Fernando Jáuregui – La ya inevitable crisis de Gobierno


MADRID, 6 (OTR/PRESS)

Esto necesita un golpe de timón, y al timonel, un marinero gallego llamado Mariano Rajoy, parece que no le apetece nada darlo. Así que nos espera la escollera. No se trata solamente de las provocaciones al electorado de algunos ministros -el de Educación, el de Justicia, el de Hacienda-, ni de la patente inactividad de otros: es que la coordinación del elenco ministerial ha dejado, como es ya obvio, de funcionar, y las consecuencias empiezan a salpicar al miembro más sólido y prometedor del Ejecutivo, la persona que, en caso de retirada o por otras muchas circunstancias, sería la encargada de reemplazar al presidente. Sí, he hablado con al menos un ministro que se queja de la falta de una vicepresidencia económica… y también del desbordamiento de la política.
Puede que la costumbre de Rajoy de dejar que los problemas se pudran le haya dado resultado hasta ahora. Pero no puede mantenerse una situación en la que alumnos y profesores se levantan contra el titular de Educación, en la que jueces, abogados, procuradores, y cualquiera que haya visto una toga de lejos, critican sin descanso al ministro de Justicia, no puede seguir una coyuntura en la que la Sanidad está en pie de guerra día sí y día no.
La inseguridad jurídica fue el último golpe que derribó el edificio del Gobierno de Zapatero, y amenaza con convertirse en la dinamita que eche por tierra, precisamente cuando parece que podrían vislumbrarse algunos tréboles emergiendo de la nieve, a un equipo que el presidente se ha empeñado en colocar en el libro Guinness de los records en cuanto a duración balanceándose en la cuerda floja.
La crisis de Gobierno, que Rajoy se empeña en no afrontar, no puede aplazarse ni siquiera hasta las navidades, porque no sería bueno, ni para él ni para el conjunto del Gabinete, que algún ministro que usted y yo sabemos tomase el turrón situado en la poltrona. Eso, entre otras medidas políticas de urgencia, que el presidente del partido g0obernante y del propio Gobierno debería acometer ahora mismo.

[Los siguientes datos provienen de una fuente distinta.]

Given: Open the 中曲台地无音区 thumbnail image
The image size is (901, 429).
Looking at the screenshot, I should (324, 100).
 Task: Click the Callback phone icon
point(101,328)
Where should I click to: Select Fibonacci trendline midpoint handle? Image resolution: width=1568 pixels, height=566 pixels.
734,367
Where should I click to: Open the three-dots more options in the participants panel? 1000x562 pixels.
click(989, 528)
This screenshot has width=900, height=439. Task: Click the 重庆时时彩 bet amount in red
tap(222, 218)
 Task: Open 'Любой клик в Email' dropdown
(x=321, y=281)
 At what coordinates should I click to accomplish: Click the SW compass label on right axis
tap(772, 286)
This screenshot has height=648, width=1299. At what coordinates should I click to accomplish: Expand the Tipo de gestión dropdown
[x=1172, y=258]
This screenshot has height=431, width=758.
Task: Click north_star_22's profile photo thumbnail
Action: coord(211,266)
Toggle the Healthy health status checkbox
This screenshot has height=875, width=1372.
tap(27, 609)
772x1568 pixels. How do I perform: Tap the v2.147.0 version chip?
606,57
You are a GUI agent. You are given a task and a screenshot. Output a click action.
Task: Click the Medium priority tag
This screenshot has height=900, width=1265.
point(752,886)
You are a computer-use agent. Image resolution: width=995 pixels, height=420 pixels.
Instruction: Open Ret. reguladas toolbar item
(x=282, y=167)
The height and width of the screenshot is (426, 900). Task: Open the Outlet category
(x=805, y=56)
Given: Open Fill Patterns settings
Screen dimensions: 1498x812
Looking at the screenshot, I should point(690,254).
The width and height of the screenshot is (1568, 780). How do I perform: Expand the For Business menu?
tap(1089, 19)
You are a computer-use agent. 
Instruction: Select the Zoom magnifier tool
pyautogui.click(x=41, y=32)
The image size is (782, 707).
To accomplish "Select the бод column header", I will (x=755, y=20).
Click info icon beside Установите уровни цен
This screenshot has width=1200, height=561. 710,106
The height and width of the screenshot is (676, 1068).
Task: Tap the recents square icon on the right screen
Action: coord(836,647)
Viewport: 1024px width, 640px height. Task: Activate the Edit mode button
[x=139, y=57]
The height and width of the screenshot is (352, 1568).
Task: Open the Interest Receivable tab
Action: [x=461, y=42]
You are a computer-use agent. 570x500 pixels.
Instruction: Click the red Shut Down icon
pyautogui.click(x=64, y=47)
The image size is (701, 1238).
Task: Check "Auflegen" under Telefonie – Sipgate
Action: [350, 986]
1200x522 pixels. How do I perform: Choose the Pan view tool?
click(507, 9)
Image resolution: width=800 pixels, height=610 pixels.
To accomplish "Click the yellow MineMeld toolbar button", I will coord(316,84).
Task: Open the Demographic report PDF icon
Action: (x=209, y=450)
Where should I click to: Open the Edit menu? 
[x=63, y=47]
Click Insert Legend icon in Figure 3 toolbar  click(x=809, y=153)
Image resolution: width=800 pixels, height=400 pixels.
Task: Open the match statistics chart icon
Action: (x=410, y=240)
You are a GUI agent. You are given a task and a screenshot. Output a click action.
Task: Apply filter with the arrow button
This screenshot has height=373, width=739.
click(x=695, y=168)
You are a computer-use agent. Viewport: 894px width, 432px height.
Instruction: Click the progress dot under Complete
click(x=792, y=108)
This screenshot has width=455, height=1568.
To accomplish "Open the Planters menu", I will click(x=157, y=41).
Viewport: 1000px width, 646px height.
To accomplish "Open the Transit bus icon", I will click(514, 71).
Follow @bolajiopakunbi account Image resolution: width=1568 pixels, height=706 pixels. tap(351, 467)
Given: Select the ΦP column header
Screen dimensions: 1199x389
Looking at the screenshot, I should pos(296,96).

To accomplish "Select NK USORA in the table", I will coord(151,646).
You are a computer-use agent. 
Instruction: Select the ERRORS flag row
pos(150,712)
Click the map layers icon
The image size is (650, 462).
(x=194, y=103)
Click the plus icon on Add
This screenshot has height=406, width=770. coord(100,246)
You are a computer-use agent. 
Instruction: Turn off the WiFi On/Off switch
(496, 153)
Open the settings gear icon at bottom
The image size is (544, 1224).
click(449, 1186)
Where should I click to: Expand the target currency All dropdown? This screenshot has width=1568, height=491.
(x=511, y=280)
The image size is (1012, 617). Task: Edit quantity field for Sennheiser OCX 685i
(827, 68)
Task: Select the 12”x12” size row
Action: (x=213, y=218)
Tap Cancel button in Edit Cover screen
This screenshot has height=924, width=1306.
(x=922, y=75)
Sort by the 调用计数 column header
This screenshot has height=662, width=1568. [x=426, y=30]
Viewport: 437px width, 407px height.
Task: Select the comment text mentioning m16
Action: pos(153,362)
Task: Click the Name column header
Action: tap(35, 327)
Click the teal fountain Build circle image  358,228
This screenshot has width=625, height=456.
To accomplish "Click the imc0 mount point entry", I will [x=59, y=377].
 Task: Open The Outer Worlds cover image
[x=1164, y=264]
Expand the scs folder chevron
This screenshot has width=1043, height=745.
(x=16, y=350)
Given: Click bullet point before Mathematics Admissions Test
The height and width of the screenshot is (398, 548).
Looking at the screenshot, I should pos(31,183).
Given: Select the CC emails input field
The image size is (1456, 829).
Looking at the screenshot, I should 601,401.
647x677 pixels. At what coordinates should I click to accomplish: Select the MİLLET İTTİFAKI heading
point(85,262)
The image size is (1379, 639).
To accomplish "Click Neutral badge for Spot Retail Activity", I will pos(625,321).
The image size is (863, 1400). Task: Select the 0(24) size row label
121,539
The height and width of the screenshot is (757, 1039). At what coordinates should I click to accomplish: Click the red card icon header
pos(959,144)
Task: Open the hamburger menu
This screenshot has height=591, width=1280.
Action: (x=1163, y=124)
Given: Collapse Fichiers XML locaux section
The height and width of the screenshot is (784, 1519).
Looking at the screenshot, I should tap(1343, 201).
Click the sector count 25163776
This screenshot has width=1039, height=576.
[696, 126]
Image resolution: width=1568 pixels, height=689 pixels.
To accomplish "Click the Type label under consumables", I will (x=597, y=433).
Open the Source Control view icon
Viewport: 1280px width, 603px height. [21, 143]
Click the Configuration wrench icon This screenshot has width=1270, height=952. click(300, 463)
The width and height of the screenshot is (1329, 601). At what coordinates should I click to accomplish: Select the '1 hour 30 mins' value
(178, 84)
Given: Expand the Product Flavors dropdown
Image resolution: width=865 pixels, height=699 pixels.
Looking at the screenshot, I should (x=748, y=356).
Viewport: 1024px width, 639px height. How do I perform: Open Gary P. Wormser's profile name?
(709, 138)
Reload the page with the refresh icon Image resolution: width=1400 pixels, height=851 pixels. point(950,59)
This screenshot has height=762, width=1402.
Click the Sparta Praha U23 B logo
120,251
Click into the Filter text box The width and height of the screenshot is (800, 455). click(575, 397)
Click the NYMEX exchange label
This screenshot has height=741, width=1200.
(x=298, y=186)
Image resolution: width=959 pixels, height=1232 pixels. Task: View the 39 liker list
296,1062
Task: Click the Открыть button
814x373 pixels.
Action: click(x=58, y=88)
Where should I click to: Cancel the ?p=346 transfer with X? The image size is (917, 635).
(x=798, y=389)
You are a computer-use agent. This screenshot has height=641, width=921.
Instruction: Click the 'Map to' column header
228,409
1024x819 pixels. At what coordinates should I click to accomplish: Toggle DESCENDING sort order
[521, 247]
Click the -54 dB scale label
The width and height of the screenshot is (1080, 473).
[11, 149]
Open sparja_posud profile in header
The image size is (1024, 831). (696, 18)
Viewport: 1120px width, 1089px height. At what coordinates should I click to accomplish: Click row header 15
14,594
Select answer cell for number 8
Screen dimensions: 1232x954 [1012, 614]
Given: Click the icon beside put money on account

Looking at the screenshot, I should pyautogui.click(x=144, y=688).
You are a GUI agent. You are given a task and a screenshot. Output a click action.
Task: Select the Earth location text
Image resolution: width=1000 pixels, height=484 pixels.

Porque, entre tasas judiciales, reformas legislativas perfectamente innecesarias, becas generales, becas Erasmus, provocaciones al contribuyente, pasos adelante y atrás, recelos y alfilerazos interministeriales, huídas de los medios -y de cualquier comparecencia pública-, vacilaciones catalanas, salpicaduras procedentes de Soto del Real, errores de (in)comunicación, resulta que esto, todo esto, se les puede ir al garete.
O sea, se nos puede ir al garete a todos los ciudadanos, que hemos depositado en nuestros representantes la gestión de una parte fundamental de nuestras vidas, confiando en que solucionen nuestros problemas en lugar de crearnos otros nuevos. Y lo peor es que quizá, para cuando eso haya ocurrido y estos señores, por otra parte tan llenos de sentido común, se hayan ido efectivamente al garete, ya ni siquiera nos importe constatar que tal vez no estemos en buenas manos.